Square cells split adjacency into two notions you cannot pretend away: four edge neighbors, and corners where two cells touch only at a vertex. Hilbert ordering gives strong forward locality when you sort IDs, but nearby geography does not always imply nearby IDs (same hierarchy doc).
Cell boundaries are treated as closed sets in typical predicates: boundary points can belong to multiple cells unless your calling convention trims overlaps. That detail fuels duplicate counting bugs when naive dedupe assumes each GPS fix owns exactly one leaf cell.
Reach for S2 when bitwise parents should track geometry, when messy regions ship as unions of cells, or when sorted IDs ought to keep sequential disk reads warm.
Putting the contrast to work
| Pressure | H3 leans… | S2 leans… |
|---|---|---|
| “Neighbors should mean one obvious graph step.” | Hex adjacency plus rings (comparison). | Separate edge neighbors from vertex-touch neighbors (hierarchy doc). |
| “Truncating my ID must equal climbing the spatial tree.” | Approximate unless you verify containment assumptions (comparison). | Quad refinement aligns exact parent-child containment for indexed points (curve ordering discussion). |
| “Singularities live somewhere ugly.” | Twelve pentagons forever (overview). | Cube vertices and projection seams shaping adjacency counts (hierarchy doc). |
Uber wrote about using hex buckets for ride demand (Uber blog on H3). Google released S2 as open source after building geographic products on it (announcement). Blog posts motivate the shapes; API docs state what truncating an ID actually implies.
Before you argue grids
Pin down coordinates first (datum, EPSG code), projection if any (especially 4326 versus 3857), and whether your geometry is authoritative (GeoJSON, database WKT) or rendered (vector tiles, XYZ tiles).

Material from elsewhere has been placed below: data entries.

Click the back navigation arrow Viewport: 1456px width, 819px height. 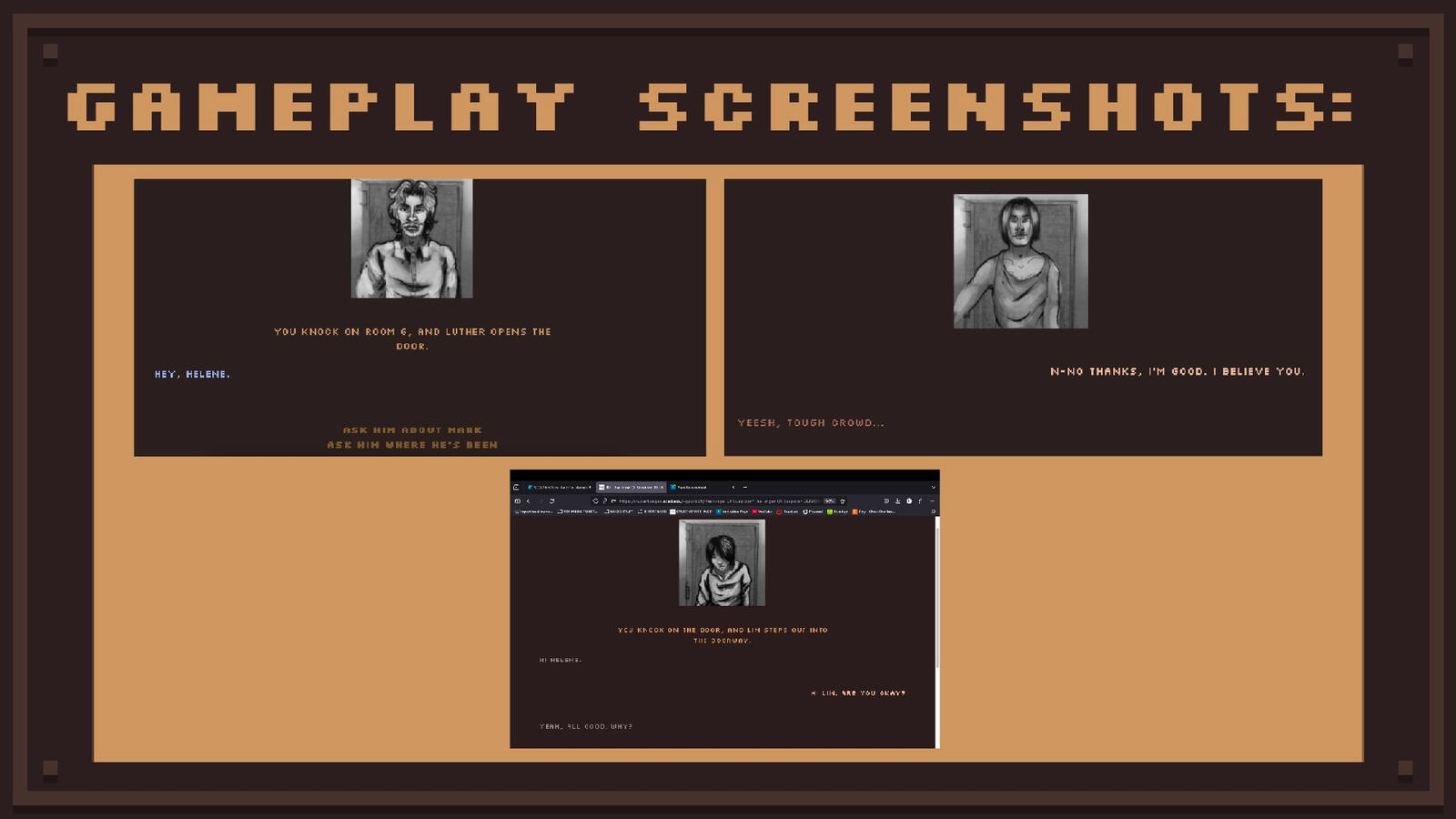coord(529,500)
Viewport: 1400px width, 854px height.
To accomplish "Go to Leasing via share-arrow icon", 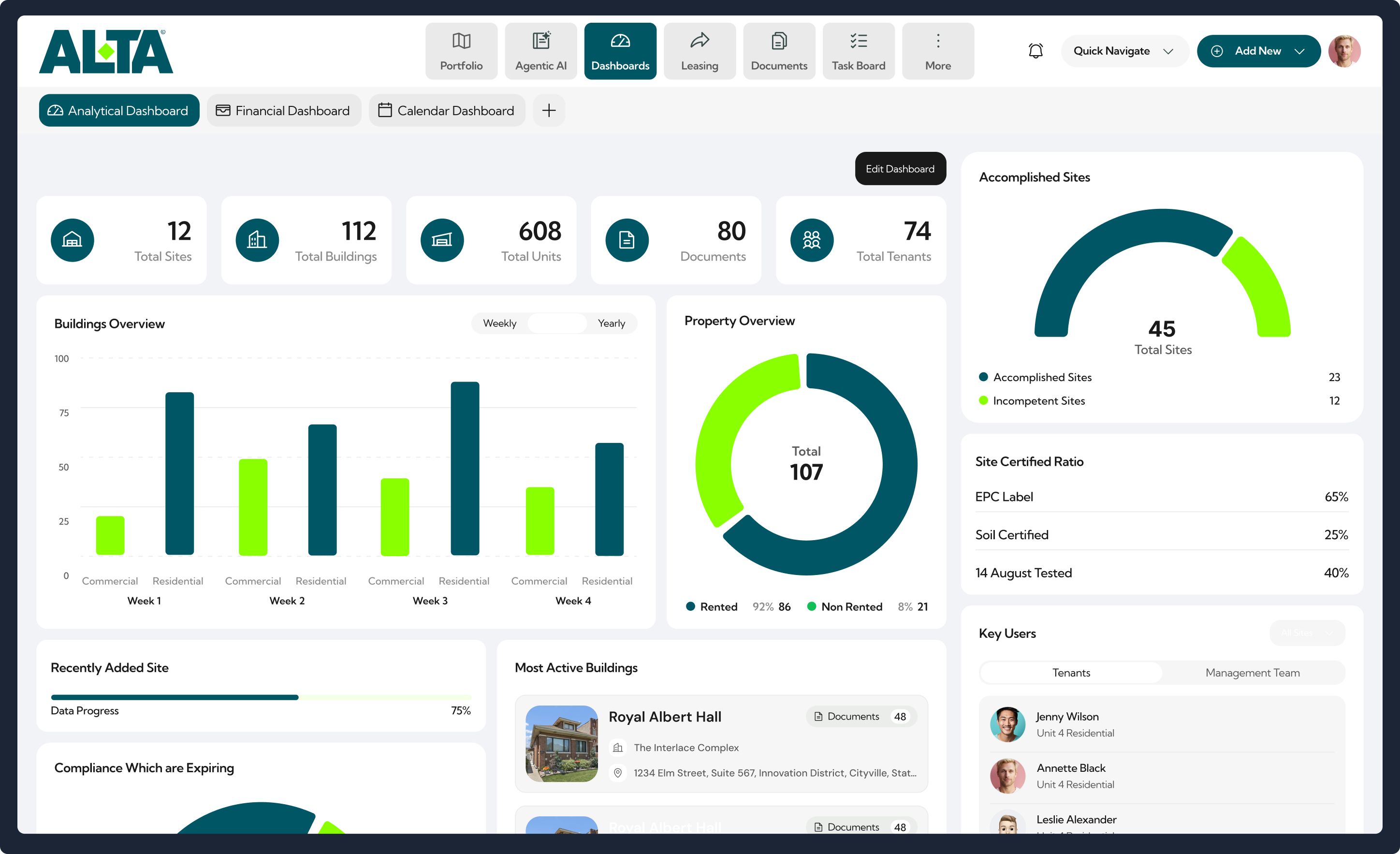I will point(700,41).
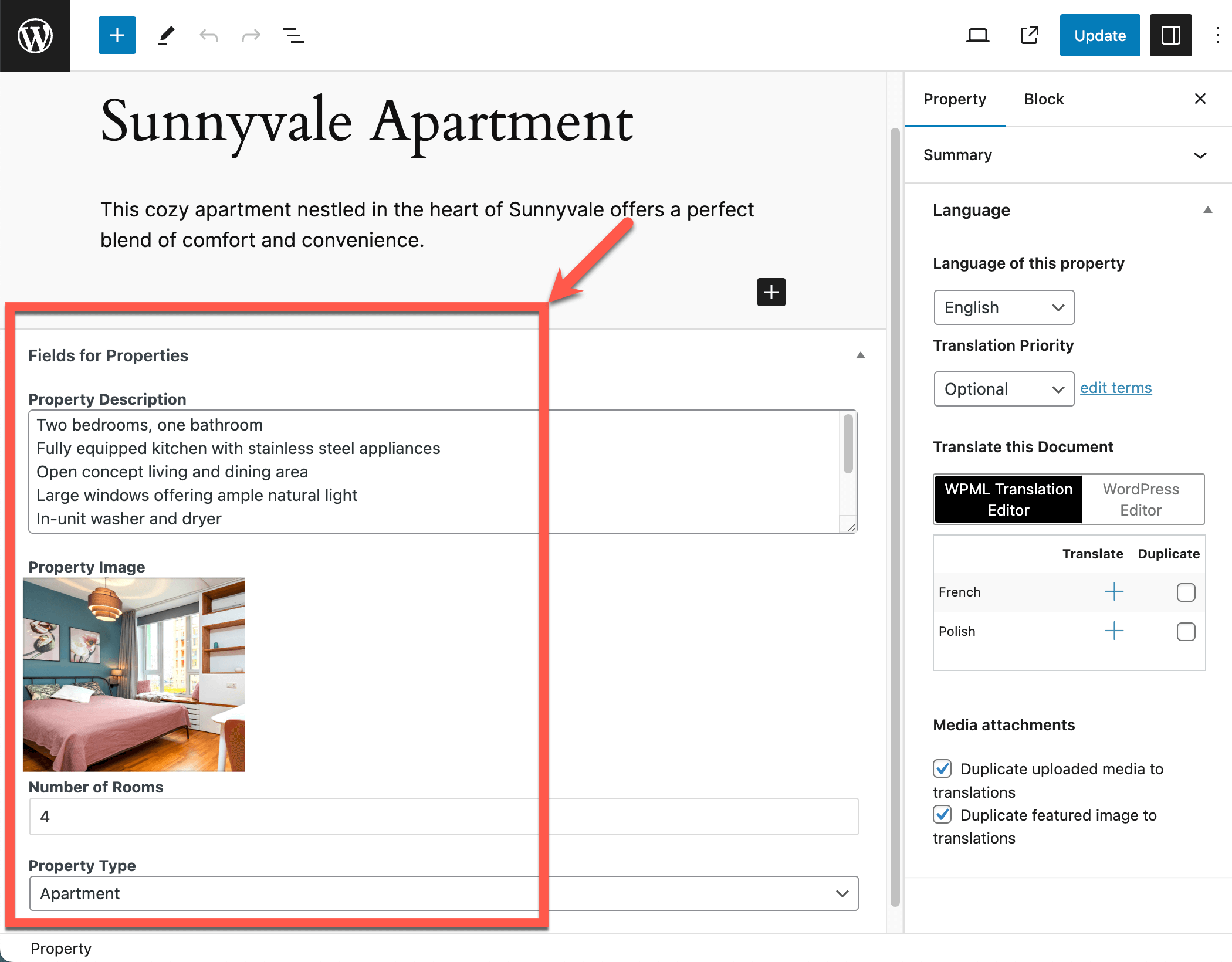Click the Update button

tap(1099, 35)
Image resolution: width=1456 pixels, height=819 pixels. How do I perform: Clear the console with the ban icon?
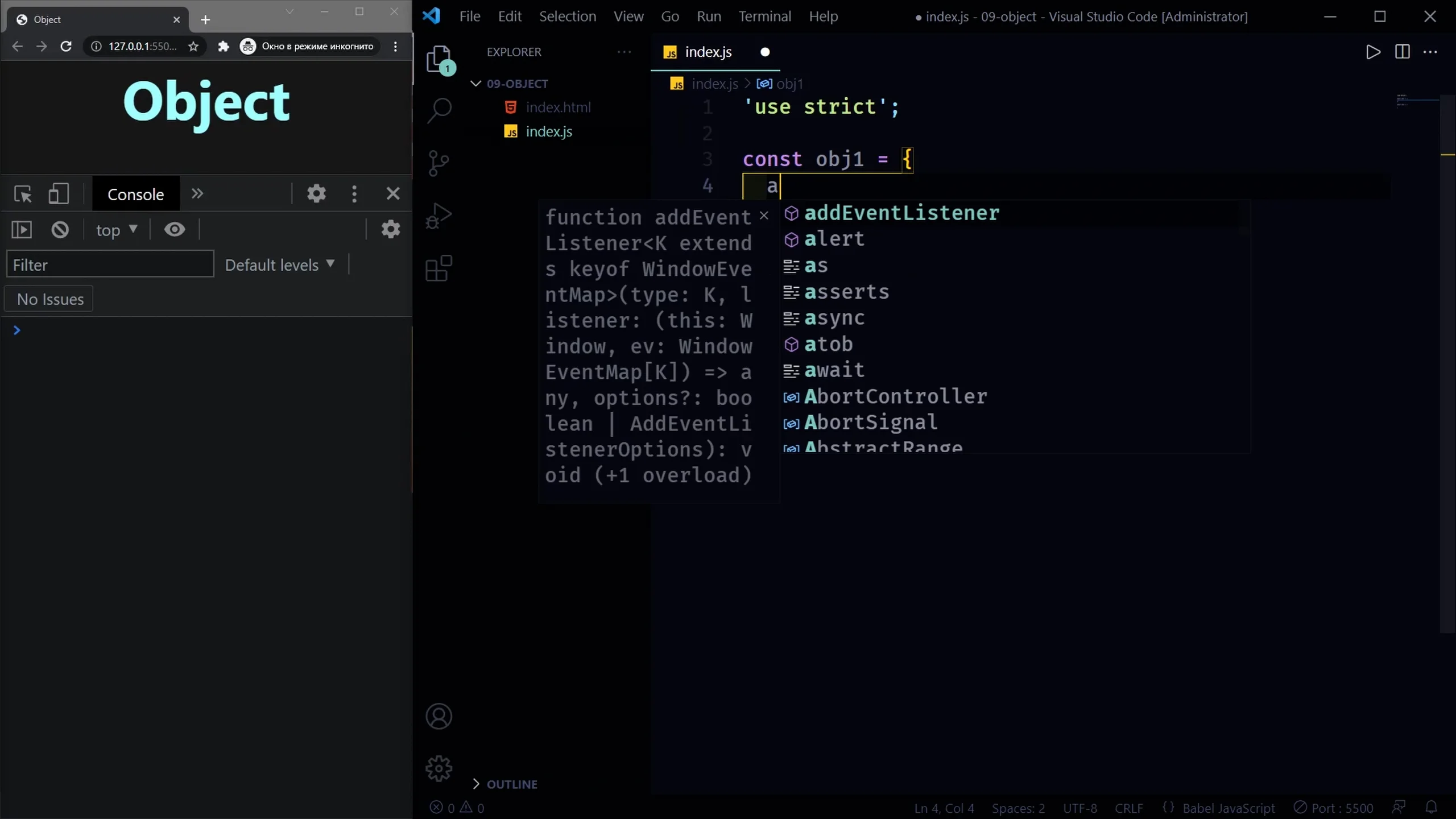click(60, 230)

Then ask what failure looks like:
- Double-counted riders along shared tile edges?
- Heatmaps biased because neighborhoods mean diagonal touching plus orthogonal touching differently?
- Analytics keyed on truncated cell IDs assuming inheritance properties the math never promised?
Earth stays round; recorded parcel lines stay political; disk and CDN caches stay rectangular. Ship the approximation you can defend when two dashboards disagree by a city block.